Poucos brasileiros, muito infelizmente, conhecem o Eugénio de Andrade (de quem já publiquei a foto com um de seus gatos num post mais abaixo). O poeta português, que morreu no ano passado (ao lado numa gravura a nanquim de Jorge Ulisses, intitulada Duplo Retrato, de 1980), é o destaque desta semana no boletim poesia.net do site ave, palavra!, do meu querido amigo e também belo poeta Carlos Machado. Esse site, aliás, publica o que de melhor se faz em poesia de língua portuguesa, além de trazer ótimas traduções. Vale a pena acessá-lo. A apresentação do boletim foi escrita por mim. Passem por lá para ler dez poemas e saber mais sobre Eugénio... Lirismo puro.

26.11.06

Escolhas

Na quarta-feira, dia 22, o Anibal Cristobo, dono do blog asescolhasafectivas publicou três poemas meus. Ele vem realizando uma verdadeira antologia de novos poetas brasileiros online e muita gente boa já está lá. É assim: cada poeta indica outros cinco, que indicam outros cinco... E por aí vai. O painel é plural, evidentemente, mostrando as diversas vertentes da poesia atual. Vale a pena dar uma clicada aí em cima para conferir.
E hoje adotei um gatinho lindo, de apenas dois meses (aguardem fotos), cinza, de olhos verdes, o Omar Khayyam ou Khayyam para os íntimos. Ele vem fazer companhia a duas "mocinhas" de 4 anos - a Kiki e a Anaïs, ambas siamesas morenas de olhos azuis. Todos em breve nesta página.

17.11.06

O gato do Eugénio




Era azul e tinha os olhos de deus,
e meu pequeno persa
- agora rente ao chão onde iria?,
a voz quebrada,
o peso da terra sobre os flancos,
a luz deserta na pupila.



(Eugénio de Andrade, Os Dóceis Animais)
A foto acima foi furtada de algum site de que já não me lembro. Está impressa e em destaque no meu escritório. Adoro gatos (moro com duas, a Kiki de Montparnasse e a Anaïs Nin). Adoro o poeta português Eugénio. Portanto, aqui, esta homenagem é múltipla.

9.11.06

Noite de Verão - 1


Sensual
sangüínea
silenciosa

a lua pulsa
misteriosa

ó lua cítrica
pequena e bela
hoje despida
de seus brilhantes

boca vermelha
falando nuvens
e o alfabeto
das madrugadas

discreta dança
a sua música
caliente luna

singrando a treva

quase translúcida
em sua túnica
quase escondida
em sua esfera

insinuante
âmbar celeste

lua madura
serena e pura
nave do verso.
(Do meu livro Inventário da Solidão, ed. Giordano, 1998)
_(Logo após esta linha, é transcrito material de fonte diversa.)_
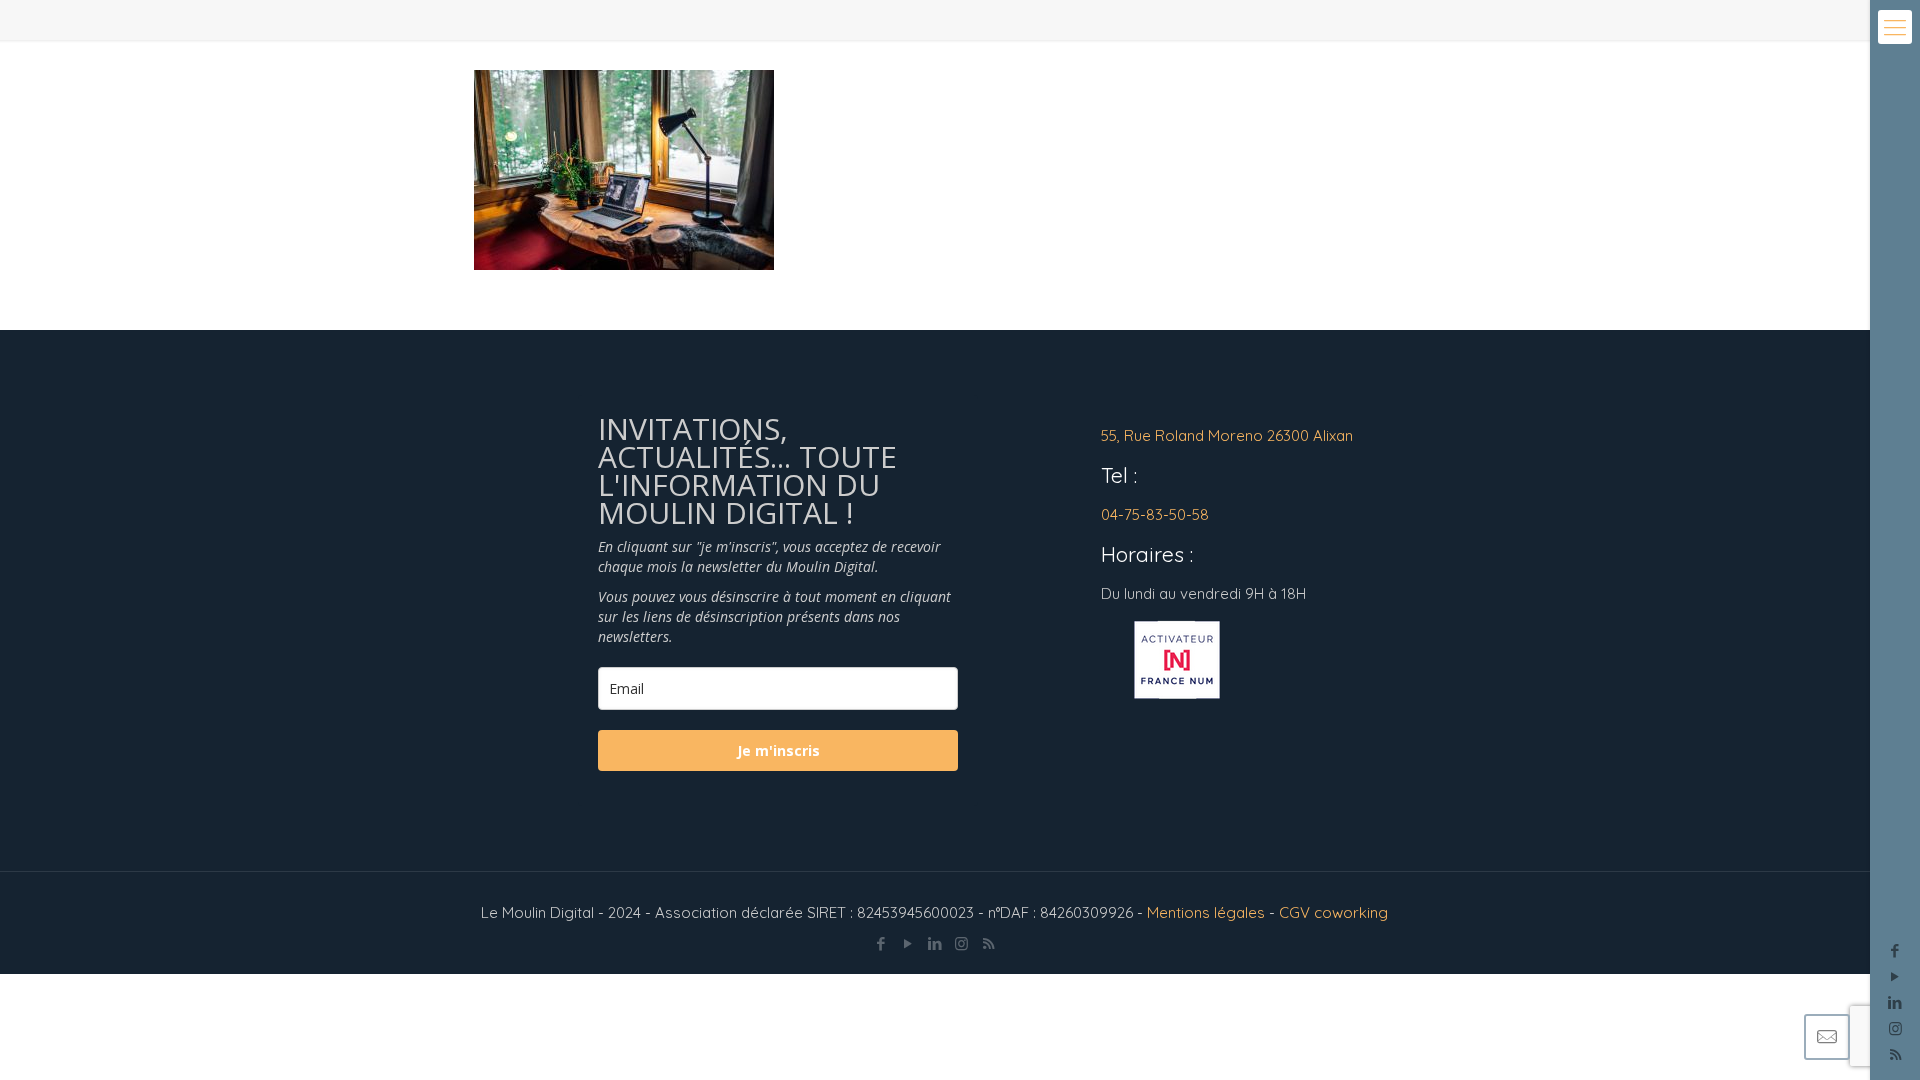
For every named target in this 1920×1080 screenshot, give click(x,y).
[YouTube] (1895, 976)
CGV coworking (1333, 912)
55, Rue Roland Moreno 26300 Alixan (1227, 435)
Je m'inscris (778, 750)
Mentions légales (1206, 912)
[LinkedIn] (1895, 1002)
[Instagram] (1895, 1028)
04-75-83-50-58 (1155, 514)
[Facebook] (1895, 950)
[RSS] (988, 943)
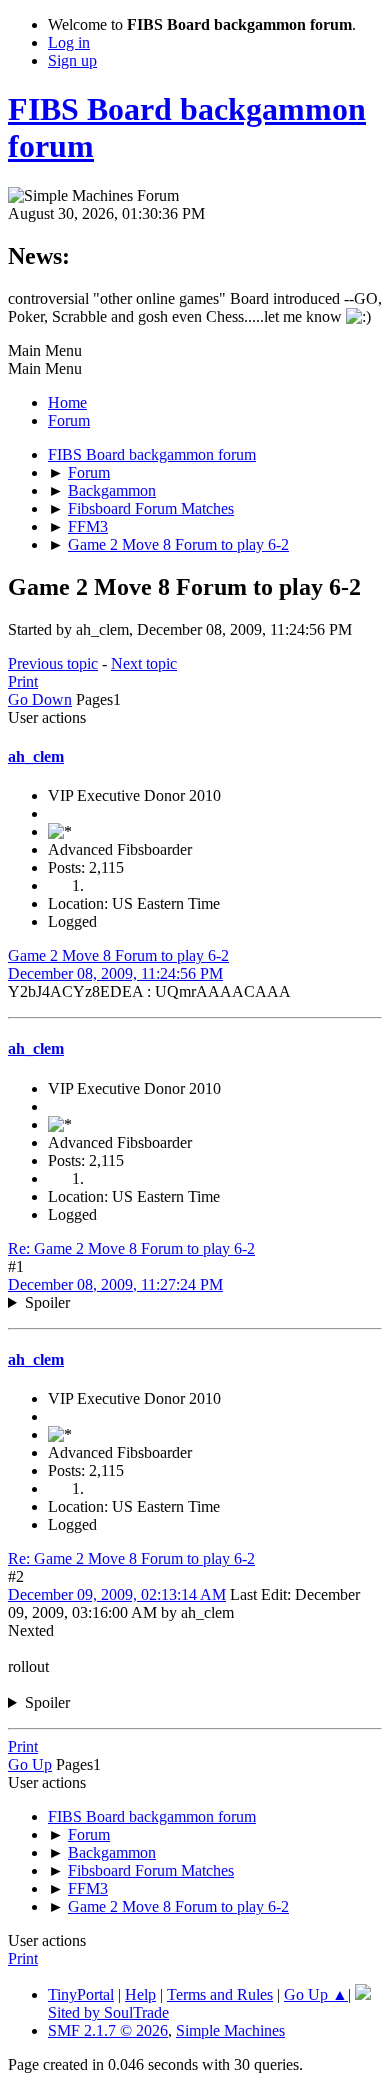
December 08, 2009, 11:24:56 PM (115, 973)
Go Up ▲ (316, 1994)
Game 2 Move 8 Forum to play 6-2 (118, 955)
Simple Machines (230, 2030)
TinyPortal (81, 1994)
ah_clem (36, 756)
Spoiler (47, 1302)
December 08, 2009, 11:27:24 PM (115, 1284)
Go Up (30, 1764)
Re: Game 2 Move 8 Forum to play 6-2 (131, 1248)
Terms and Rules (220, 1994)
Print (23, 681)
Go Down (40, 699)
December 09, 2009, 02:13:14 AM (117, 1594)
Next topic (144, 663)
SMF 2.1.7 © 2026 (108, 2030)
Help (140, 1994)
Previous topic (53, 663)
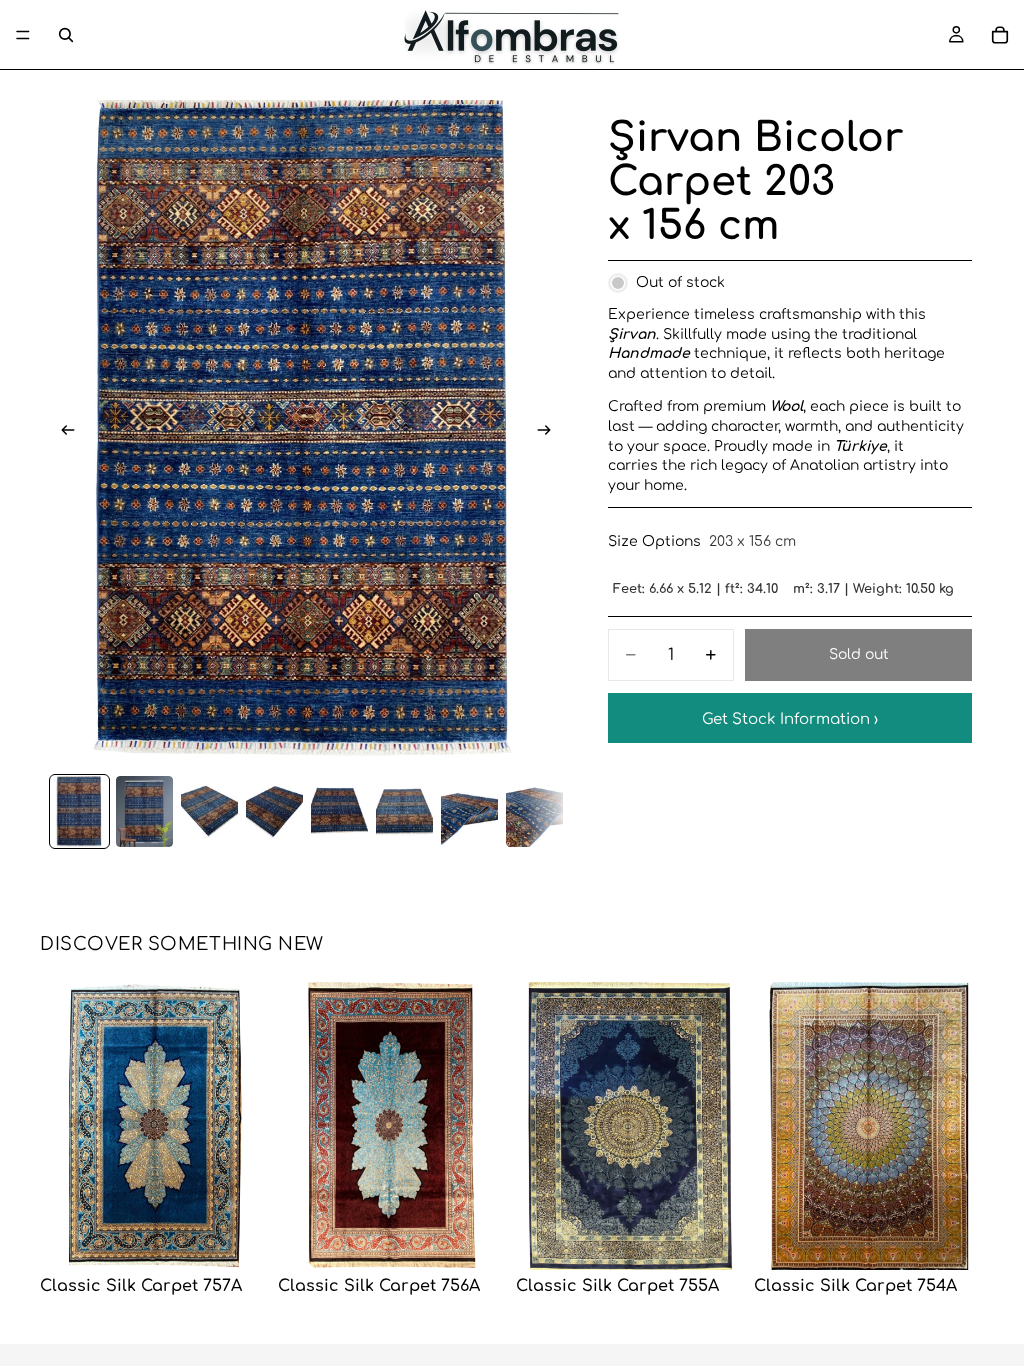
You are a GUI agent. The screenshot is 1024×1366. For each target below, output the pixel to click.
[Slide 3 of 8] (209, 811)
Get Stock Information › (790, 719)
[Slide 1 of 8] (79, 811)
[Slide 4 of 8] (274, 811)
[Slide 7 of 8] (469, 811)
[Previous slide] (62, 433)
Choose (256, 1238)
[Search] (66, 35)
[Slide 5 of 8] (339, 811)
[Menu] (23, 35)
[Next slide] (550, 433)
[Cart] (1000, 35)
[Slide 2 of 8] (144, 811)
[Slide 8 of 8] (534, 811)
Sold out (859, 654)
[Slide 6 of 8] (404, 811)
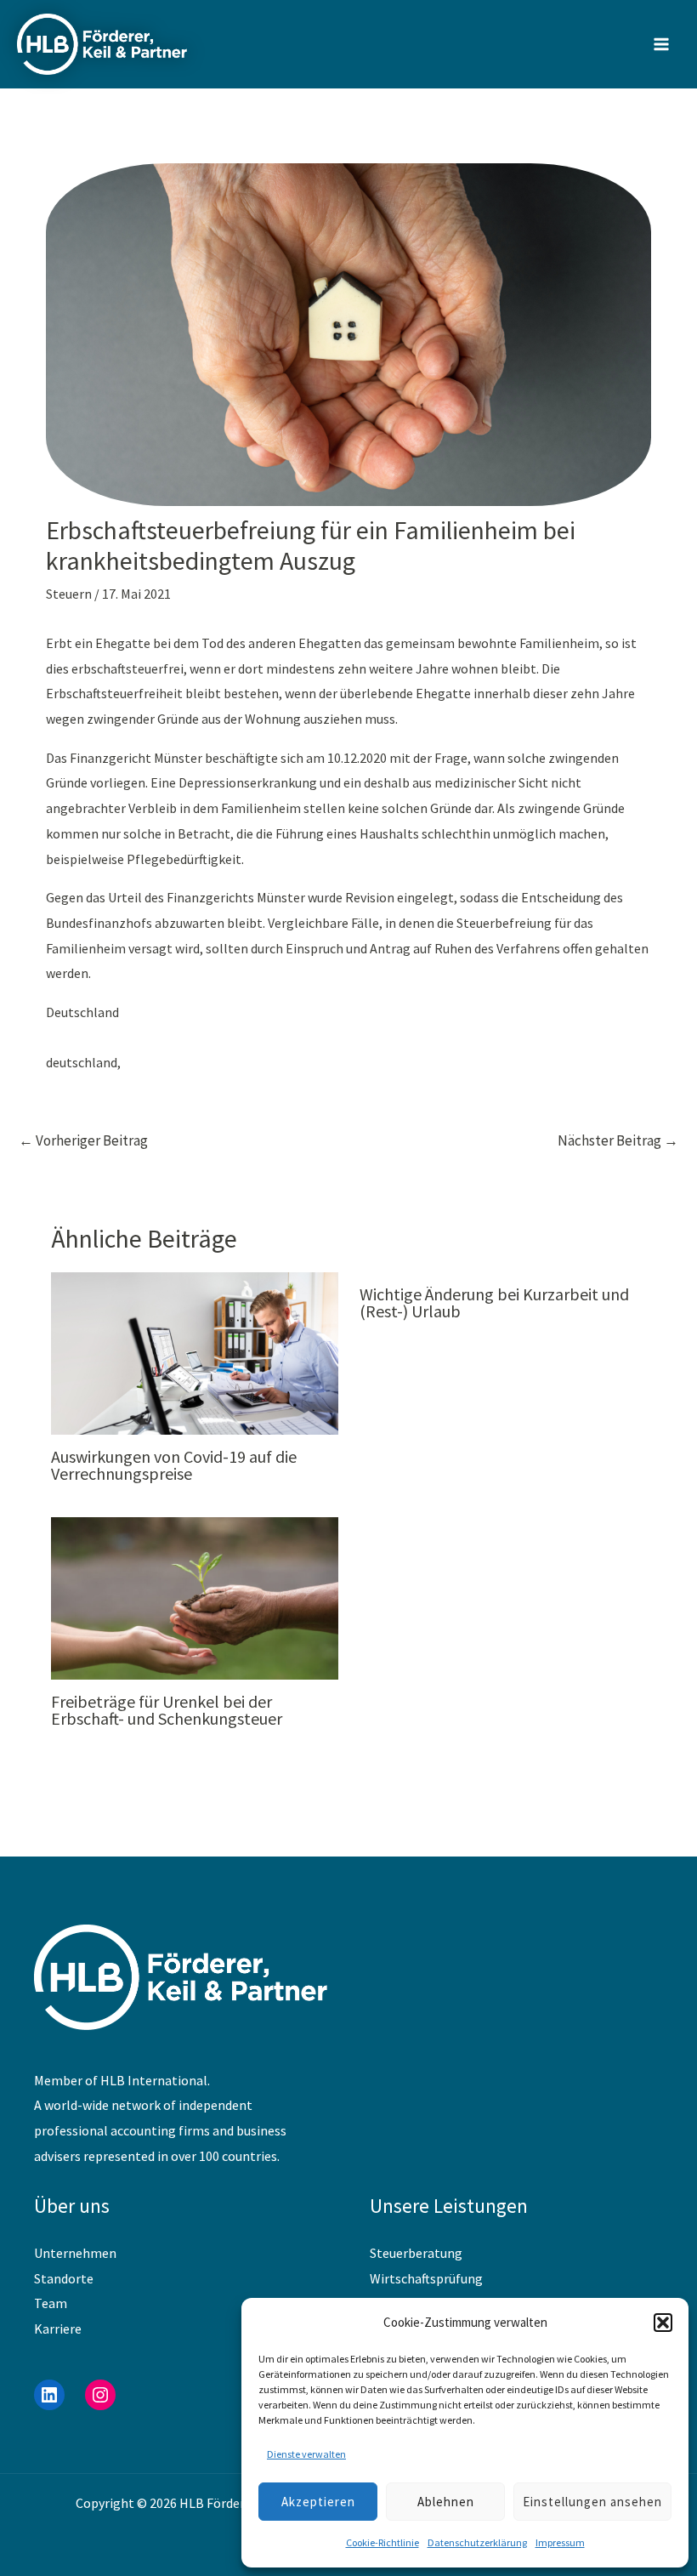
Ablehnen (445, 2502)
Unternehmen (75, 2252)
Mostra Internacional de Literatura

Daqui a uma semana, no dia 17, começa a 1ª Mostra Internacional de Literatura - Poesia & Prosa Diadema - Território Livre da Palavra, promovida pelo Grupo Palavreiros com a Secretaria Municipal de Educação, a Faculdade de Diadema e o Projeto Círculos de Leitura do Instituto Fernand Braudel. Muita gente boa já confirmou presença no evento, que vai até o dia 30. No dia 29, às 20 horas, farei uma leitura, ao lado de Eduardo Lacerda, Elisa Andrade Buzzo e Vanessa Almeida. Para ver a íntegra da programação, visite: http://www.palavreiros.org/mostradeliteratura.htm.

6.11.06

Cecília Meireles (7/11/1901 - 9/11/1964)


Já faz 105 anos nascia no Rio de Janeiro uma das vozes mais altas da lírica de língua portuguesa. No entanto, é ainda tão contemporânea e, para mim, sempre presente. "Guia" de viagem (com o perdão do trocadilho) pela literatura desde minha adolescência, mestra absoluta da Poesia, viajante das mais surpreendentes paragens oníricas e inteligência lúcida de seu tempo (ainda a iluminar quantos se dispuserem a ler suas crônicas de educação), Cecília (acima em foto publicada pela revista Manchete em 1963) está hoje aqui, com este poema, escrito em abril de 1964, quando o "coche fúnebre" já se aprestava para ir buscá-la.

VÔO

Alheias e nossas
as palavras voam.
Bando de borboletas multicores,
as palavras voam.
Bando azul de andorinhas,
bando de gaivotas brancas,
as palavras voam.
Voam as palavras
como águias imensas.
Como escuros morcegos
como negros abutres,
as palavras voam.
Oh! Alto e baixo
em círculos e retas
acima de nós, em redor de nós
as palavras voam.

E às vezes pousam.
(in Dispersos, Poesia Completa, vol. II, Ed. Nova Fronteira, 2001)

2.11.06

Por que estamos infelizes

Recomendo a todos o excelente artigo de Olgária Mattos no site Carta Maior.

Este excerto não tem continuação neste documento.